22 nov 2016 . Actualizado a las 07:25 h.

Donald Trump podría seguir reforzando el ala dura de su Gobierno. Eso es al menos lo que parece indicar la inquietante reunión que mantuvo en su club de golf con el secretario de Estado de Kansas, Kris Kobach, uno de los ideólogos del polémico muro con México. Kobach es el hombre que ha estado detrás de las más controvertidas leyes antiinmigración, como la autodeportación -medidas destinadas a hacer imposible la vida de los indocumentados para que se vayan del país-. Su currículo lo señala además como uno de los arquitectos de la propuesta de crear un registro de musulmanes, que Trump propuso durante la campaña. La figura de Kobach se suma así a otras tan polémicas como la de Jeff Sessions, el designado como fiscal general acusado por insultos racistas en 1981, tal y como revela The Guardian

Ayer, de vuelta en la torre Trump, el magnate ha continuado con sus encuentros, algunos muy comentados, como el de Tulsi Gabbard, representante demócrata por Hawái y quien defendió a Bernie Sanders con uñas y dientes durante las primarias demócratas. Ahora, las quinielas le sitúan como futura embajadora de EE.UU. en la ONU, aunque también se la podría estar considerando para ocupar un puesto en Defensa, según la CNN.

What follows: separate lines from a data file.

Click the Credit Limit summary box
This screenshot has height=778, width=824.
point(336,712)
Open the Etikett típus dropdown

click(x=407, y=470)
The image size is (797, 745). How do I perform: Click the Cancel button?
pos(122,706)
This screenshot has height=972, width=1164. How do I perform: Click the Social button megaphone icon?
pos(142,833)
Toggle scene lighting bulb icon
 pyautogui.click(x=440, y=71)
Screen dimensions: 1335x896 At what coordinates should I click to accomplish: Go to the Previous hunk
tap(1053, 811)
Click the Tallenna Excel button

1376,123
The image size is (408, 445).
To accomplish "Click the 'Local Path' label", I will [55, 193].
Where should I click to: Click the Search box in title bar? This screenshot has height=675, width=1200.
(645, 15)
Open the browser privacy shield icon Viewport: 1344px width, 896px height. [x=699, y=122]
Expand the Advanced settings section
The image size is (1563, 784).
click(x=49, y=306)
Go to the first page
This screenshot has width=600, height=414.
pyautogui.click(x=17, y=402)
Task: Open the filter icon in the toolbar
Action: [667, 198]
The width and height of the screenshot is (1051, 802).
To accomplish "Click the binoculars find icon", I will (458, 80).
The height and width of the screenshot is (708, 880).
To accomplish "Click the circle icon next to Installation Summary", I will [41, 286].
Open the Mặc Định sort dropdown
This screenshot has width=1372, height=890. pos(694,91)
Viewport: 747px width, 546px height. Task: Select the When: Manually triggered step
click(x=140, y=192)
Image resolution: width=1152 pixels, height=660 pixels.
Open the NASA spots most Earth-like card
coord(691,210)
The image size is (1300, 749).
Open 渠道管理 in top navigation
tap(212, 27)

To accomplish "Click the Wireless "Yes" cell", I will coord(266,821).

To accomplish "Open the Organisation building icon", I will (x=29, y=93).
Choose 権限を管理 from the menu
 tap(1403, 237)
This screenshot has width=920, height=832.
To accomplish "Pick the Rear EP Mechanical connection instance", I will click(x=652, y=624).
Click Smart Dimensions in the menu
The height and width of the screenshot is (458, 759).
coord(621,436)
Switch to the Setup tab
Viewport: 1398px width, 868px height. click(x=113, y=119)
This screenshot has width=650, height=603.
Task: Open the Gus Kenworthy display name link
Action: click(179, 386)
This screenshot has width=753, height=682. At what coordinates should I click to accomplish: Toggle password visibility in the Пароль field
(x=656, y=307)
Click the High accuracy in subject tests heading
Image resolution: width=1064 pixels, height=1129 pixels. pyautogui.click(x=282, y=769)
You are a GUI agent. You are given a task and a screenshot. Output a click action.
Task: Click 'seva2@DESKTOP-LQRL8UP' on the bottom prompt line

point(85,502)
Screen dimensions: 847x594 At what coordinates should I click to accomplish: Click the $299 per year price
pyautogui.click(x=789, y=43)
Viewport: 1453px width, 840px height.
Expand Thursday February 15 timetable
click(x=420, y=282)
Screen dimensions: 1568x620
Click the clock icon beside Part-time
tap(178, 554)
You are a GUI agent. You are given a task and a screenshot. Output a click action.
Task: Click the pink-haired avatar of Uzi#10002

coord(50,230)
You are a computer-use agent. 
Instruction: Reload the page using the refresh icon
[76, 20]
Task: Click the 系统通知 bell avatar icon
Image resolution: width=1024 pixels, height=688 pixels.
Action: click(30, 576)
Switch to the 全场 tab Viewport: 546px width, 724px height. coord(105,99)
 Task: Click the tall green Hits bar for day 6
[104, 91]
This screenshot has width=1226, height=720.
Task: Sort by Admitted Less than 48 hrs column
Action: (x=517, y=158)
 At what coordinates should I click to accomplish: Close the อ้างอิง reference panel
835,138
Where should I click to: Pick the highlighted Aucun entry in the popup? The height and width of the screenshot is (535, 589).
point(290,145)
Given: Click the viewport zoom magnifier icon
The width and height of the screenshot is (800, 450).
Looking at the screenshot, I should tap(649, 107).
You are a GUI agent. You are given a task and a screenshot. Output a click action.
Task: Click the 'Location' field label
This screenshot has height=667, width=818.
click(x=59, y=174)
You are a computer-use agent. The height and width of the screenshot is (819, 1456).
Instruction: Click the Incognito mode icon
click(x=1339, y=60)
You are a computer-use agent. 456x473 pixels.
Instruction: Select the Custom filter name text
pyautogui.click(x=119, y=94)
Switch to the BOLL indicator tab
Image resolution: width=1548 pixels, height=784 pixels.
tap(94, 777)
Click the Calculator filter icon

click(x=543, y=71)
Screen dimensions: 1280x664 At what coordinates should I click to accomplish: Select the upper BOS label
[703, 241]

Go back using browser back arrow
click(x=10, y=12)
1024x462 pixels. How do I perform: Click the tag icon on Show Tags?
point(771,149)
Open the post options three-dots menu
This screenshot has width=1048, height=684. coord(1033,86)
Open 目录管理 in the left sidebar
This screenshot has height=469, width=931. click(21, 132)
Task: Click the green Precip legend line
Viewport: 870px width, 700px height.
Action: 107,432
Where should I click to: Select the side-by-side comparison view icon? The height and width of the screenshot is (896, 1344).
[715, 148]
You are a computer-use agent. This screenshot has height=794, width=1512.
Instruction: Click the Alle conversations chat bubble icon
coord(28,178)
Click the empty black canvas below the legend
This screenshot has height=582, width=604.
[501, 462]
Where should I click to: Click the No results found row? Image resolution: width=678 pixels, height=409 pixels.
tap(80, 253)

Sea como fuere, el anuncio podría tardar: «No se esperan anuncios inminentes», confirmaban ayer los portavoces del magnate. Además, Trump hará una «breve interrupción» en sus actividades con motivo de la celebración el jueves del Día de Acción de Gracias, que pasará en su lujoso club Mar-a-Lago, en Palm Beach, en el estado de Florida. 

Conflicto de intereses

Su patrimonio precisamente está dando mucho de qué hablar, Su imperio empresarial sigue planteando serias preocupaciones para los expertos, que no ven claro cómo evitar el conflicto de intereses entre su presidencia y su actividad como hombre de negocios. Así, The Washington Post asegura que existen «una gran variedad de intereses empresariales y extranjeros nunca vistos en presidencias pasadas». El diario los resume a través de un informe en el que sostiene que al menos 111 empresas de Trump han hecho negocios en 18 países y territorios de América del Sur, Asia y Oriente Medio, incluyendo territorios donde EE.UU. mantiene relaciones diplomáticas sensibles. Según el rotativo, algunas empresas reflejan acuerdos cerrados hace tiempo, mientras que otros fueron puestos en marcha en plena campaña electoral, como por ejemplo, «ocho acuerdos vinculados a un proyecto de hotel en Arabia Saudí». 

Un día antes de esta revelación, The New York Times desveló una reunión que el presidente electo había mantenido con tres empresarios indios, que participan en la construcción de un complejo residencial en Bombay y que lleva el nombre de Trump. Brenna Butler, portavoz del multimillonario, aclaró después que fue simplemente una visita de cortesía y en ningún caso, nada formal. Sea como fuere, las sospechas apuntan a que futuras decisiones en materia fiscal o de política exterior podrían verse condicionadas. O lo que es lo mismo, sus decisiones como presidente podrían beneficiar a su imperio.